**Фрагмент документа:**
________

Забыли? Напомню! (Часть десятая)

Aug 04, 2017 13:34


( Девятая часть+ дополнение)  К политической системе общества тесно примыкает её правовая составляющая.





Какие изменения произошли в результате реформ в правовой сфере? Итоги также неутешительны. Часто употребляемое в политическом обиходе правящей номенклатуры понятие «правовое государство» является такой же социальной виртуальностью как и «гражданское общество», «независимый собственник», «средний класс». За пореформенные годы российская судебно-правовая система окончательно деградировала. Она не только не сохранила советскую декоративную независимость суда, и столь же декоративный официальный авторитет, но приобрела столь откровенный ярлык продажности, что это вынуждены признавать и сами руководители страны. Что же касается правовых норм и регламентации процесса продажи государственности собственности в 1990-х гг., то каким бы ни был густым демагогический туман вокруг приватизации, существует юридически элементарный вопрос о том, кто именно должен нести ответственность, государственный чиновник или частное лицо. Если государственную собственность продают за бесценок, то сажать в тюрьму следует не покупателя (частное лицо), а продавца (государственного служащего). Если государственные налоговые органы позволяют частной компании, например, ЮКОСу, недоплачивать в государственный бюджет, то представители этих органов должны за это нести уголовную ответственность. Если государственный аудит не находит никаких финансовых нарушений в деятельности нефтяной компании, то аудиторы должны нести уголовное наказание наряду с его руководителями. Получивший громкий международный резонанс скандальный уголовный процесс над руководителями ЮКОСа - самый яркий пример избирательного судебного преследования. Поэтому когда спрашивают, почему именно Ходорковский, а не Абрамович, Потанин, Фридман, Дерипаска или десятки подобных, то этот вопрос удивительно напоминает тот, который летом 1946 года в преддверии Нюрнбергского процесса был задан молодым американским следователем одному из главных нацистских преступников: «А почему именно этот договор вы вдруг решили не нарушать?»

________

**Предоставленный материал:**
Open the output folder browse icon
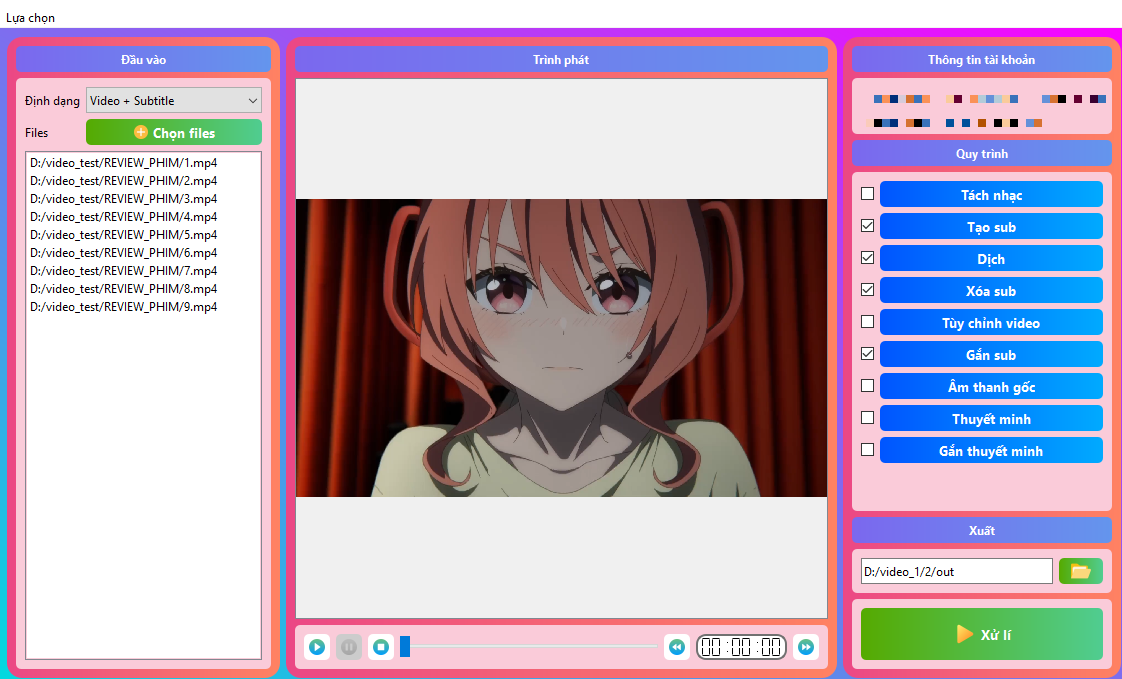Viewport: 1122px width, 679px height. 1080,571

________

**Упражнения:**
1 – Пожалуйста, обновите фрагмент документа: перепишите часть, которая начинается со слов «Забыли? Напомню! (Часть» и заканчивается словами «её правовая составляющая.», заменив «правовая составляющая» на «юридическая составляющая».
2 – Кого, согласно фрагменту документа, следует сажать в тюрьму, если государственную собственность продают за бесценок?

**Решения упражнений:**
1 –
Забыли? Напомню! (Часть десятая)

Aug 04, 2017 13:34


( Девятая часть+ дополнение)  К политической системе общества тесно примыкает её юридическая составляющая.

2 – Продавца, то есть государственного служащего, а не покупателя.